Approximately 40 fifth- and sixth-graders from throughout the Treasure Valley will spend part of their Saturday, not at the mall or in front of a TV, but learning firsthand of some of the challenges facing Boise's homeless population.
“The participating organizations got together because we thought there was a void in leadership opportunities for fifth- and sixth-graders,” said Melissa Thomsen, CEO of Big Brothers Big Sisters.
Thomsen’s organization is partnering with Girl Scouts of Silver Stage, Boys and Girls clubs of Ada County and Nampa, Treasure Valley Family YMCA, United Way of Treasure Valley and the Boise School District, to sponsor the Youth Leadership Collaborative, the umbrella organization of the community service effort.
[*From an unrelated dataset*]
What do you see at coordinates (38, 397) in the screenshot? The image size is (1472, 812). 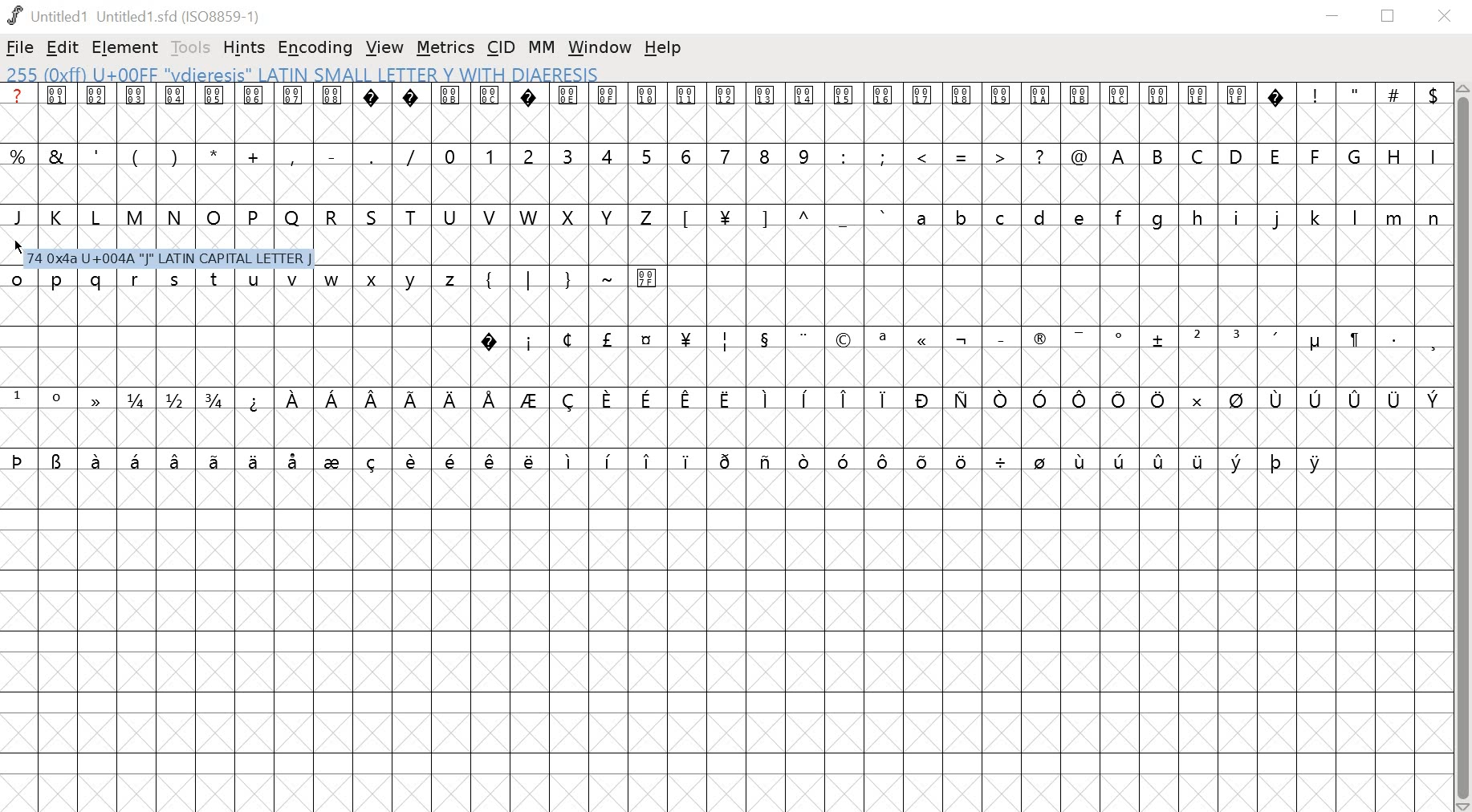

Thomsen said the YLC—which started three years ago—has seen tremendous success. The goal of the initiative is to promote positive leadership and to allow younger students the chance to give back. Each organization selects their own candidate to participate based on leadership potential and available opportunities. The YLC then allows students to take the reins, choosing their own projects.
“We help guide the students,” said Thomsen. “They tell us what ideas they have come up with, and we do the research to provide the resources.”
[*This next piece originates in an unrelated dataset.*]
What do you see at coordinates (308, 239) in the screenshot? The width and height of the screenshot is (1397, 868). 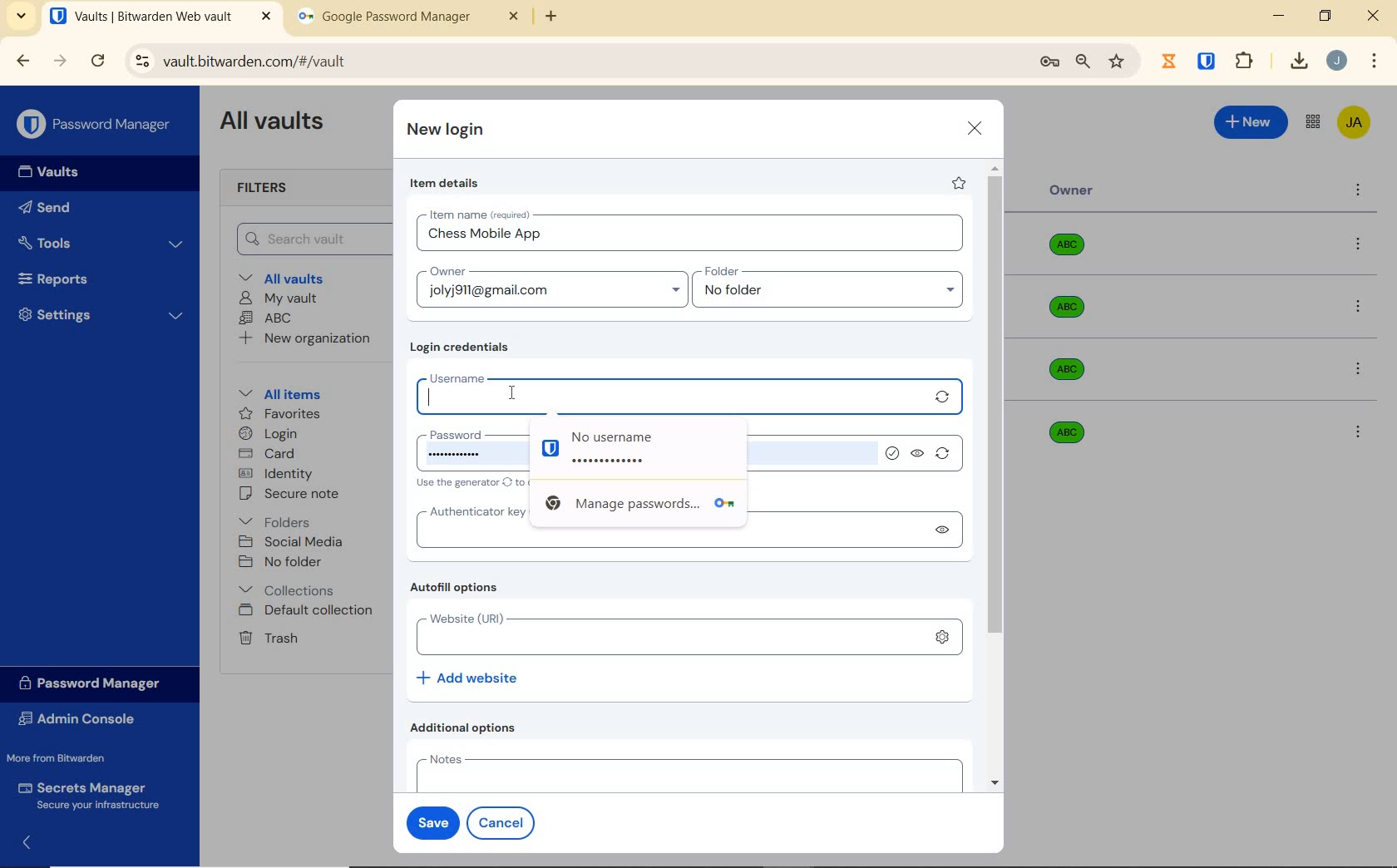 I see `Search Vault` at bounding box center [308, 239].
The students will spend Saturday afternoon at Corpus Christi House, a Boise day shelter, which helps dozen of homeless on any given day. In particular, the students will help organize the shelter's many donations.
“It’s a unique opportunity for many of these children who might not otherwise realize their natural abilities,” said Bob Rainville, member of the Boise Sunrise Rotary Club, one of the Saturday event's sponsors.